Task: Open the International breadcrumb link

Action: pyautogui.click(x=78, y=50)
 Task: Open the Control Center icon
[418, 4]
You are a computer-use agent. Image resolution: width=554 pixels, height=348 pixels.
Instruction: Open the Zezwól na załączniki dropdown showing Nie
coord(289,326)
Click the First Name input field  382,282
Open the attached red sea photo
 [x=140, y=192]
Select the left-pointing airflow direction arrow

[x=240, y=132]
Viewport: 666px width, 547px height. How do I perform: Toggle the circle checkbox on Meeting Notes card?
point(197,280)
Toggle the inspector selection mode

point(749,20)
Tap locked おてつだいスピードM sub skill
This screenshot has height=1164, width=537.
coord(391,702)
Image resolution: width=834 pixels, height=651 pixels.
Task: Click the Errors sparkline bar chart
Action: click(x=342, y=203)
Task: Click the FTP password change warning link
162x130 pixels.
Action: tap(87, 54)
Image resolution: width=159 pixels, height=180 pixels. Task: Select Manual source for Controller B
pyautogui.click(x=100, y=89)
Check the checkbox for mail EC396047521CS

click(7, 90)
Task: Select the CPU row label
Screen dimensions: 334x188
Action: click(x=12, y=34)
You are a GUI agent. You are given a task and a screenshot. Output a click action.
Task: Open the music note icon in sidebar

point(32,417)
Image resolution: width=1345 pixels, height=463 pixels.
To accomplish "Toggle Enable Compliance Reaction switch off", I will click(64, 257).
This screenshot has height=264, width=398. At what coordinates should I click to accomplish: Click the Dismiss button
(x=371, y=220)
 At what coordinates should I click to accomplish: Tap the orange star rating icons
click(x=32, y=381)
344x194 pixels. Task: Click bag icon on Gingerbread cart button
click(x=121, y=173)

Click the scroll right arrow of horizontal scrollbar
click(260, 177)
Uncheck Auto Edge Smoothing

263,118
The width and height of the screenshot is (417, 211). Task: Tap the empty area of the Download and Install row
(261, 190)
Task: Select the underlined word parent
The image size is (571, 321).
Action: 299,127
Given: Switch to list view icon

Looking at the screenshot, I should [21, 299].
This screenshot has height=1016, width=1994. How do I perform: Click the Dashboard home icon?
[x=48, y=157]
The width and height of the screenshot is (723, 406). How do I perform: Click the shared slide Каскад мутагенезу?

· · · · · · ·

_WHAT TO PRODUCE_. Each line from the one containing "This screenshot has height=1016, width=1994." to the end of the listing above should be copied exactly, and nothing else.

_SOLUTION BELOW_.
This screenshot has height=1016, width=1994. How do I perform: Click the Dashboard home icon?
[x=48, y=157]
The width and height of the screenshot is (723, 406). How do I perform: Click the shared slide Каскад мутагенезу?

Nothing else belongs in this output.